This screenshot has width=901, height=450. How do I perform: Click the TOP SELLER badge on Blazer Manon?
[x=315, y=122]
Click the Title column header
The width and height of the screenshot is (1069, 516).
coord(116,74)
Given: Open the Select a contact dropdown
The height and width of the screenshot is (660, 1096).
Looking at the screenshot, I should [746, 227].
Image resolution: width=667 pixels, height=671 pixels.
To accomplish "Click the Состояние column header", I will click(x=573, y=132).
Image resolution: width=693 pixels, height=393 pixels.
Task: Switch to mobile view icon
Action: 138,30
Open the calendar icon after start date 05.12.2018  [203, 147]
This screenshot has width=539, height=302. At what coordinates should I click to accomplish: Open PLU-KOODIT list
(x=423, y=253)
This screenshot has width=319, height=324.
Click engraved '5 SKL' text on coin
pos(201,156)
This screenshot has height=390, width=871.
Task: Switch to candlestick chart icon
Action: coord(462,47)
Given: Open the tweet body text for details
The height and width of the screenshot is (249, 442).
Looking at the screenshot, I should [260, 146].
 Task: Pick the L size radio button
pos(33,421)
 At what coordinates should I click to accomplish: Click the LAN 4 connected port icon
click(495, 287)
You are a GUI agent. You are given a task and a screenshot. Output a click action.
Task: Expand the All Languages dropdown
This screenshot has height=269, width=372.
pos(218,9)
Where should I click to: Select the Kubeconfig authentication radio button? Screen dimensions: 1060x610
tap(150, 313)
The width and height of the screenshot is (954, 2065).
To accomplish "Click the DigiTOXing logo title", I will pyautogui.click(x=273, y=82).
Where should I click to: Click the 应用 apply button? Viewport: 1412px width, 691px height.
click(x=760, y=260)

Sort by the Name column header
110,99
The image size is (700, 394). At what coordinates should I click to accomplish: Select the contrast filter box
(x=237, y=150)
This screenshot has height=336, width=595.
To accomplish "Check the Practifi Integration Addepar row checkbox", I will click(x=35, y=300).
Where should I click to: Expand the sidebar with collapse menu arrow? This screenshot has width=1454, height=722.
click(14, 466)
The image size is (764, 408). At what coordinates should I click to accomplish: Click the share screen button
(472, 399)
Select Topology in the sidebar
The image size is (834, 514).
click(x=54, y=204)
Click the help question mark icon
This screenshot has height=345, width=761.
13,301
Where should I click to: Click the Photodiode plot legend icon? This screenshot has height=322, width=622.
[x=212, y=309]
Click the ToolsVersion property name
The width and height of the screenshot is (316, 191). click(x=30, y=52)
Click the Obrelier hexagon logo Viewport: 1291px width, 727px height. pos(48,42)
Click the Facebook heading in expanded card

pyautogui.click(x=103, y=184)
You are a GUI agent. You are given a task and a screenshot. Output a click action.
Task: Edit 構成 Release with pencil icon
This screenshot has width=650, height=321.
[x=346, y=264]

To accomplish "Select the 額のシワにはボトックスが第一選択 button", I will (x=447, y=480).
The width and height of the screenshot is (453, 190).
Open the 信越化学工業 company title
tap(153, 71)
--*--
# YOUR OBJECTIVE:
Would you copy out exactly the lines above that start at the one containing "The image size is (700, 394)." and end at the one containing "The width and height of the screenshot is (453, 190).", inclusive?

# OUTPUT FOR THIS EXERCISE:
The image size is (700, 394). At what coordinates should I click to accomplish: Select the contrast filter box
(x=237, y=150)
This screenshot has height=336, width=595.
To accomplish "Check the Practifi Integration Addepar row checkbox", I will click(x=35, y=300).
Where should I click to: Expand the sidebar with collapse menu arrow? This screenshot has width=1454, height=722.
click(14, 466)
The image size is (764, 408). At what coordinates should I click to accomplish: Click the share screen button
(472, 399)
Select Topology in the sidebar
The image size is (834, 514).
click(x=54, y=204)
Click the help question mark icon
This screenshot has height=345, width=761.
13,301
Where should I click to: Click the Photodiode plot legend icon? This screenshot has height=322, width=622.
[x=212, y=309]
Click the ToolsVersion property name
The width and height of the screenshot is (316, 191). click(x=30, y=52)
Click the Obrelier hexagon logo Viewport: 1291px width, 727px height. pos(48,42)
Click the Facebook heading in expanded card

pyautogui.click(x=103, y=184)
You are a GUI agent. You are given a task and a screenshot. Output a click action.
Task: Edit 構成 Release with pencil icon
This screenshot has width=650, height=321.
[x=346, y=264]

To accomplish "Select the 額のシワにはボトックスが第一選択 button", I will (x=447, y=480).
The width and height of the screenshot is (453, 190).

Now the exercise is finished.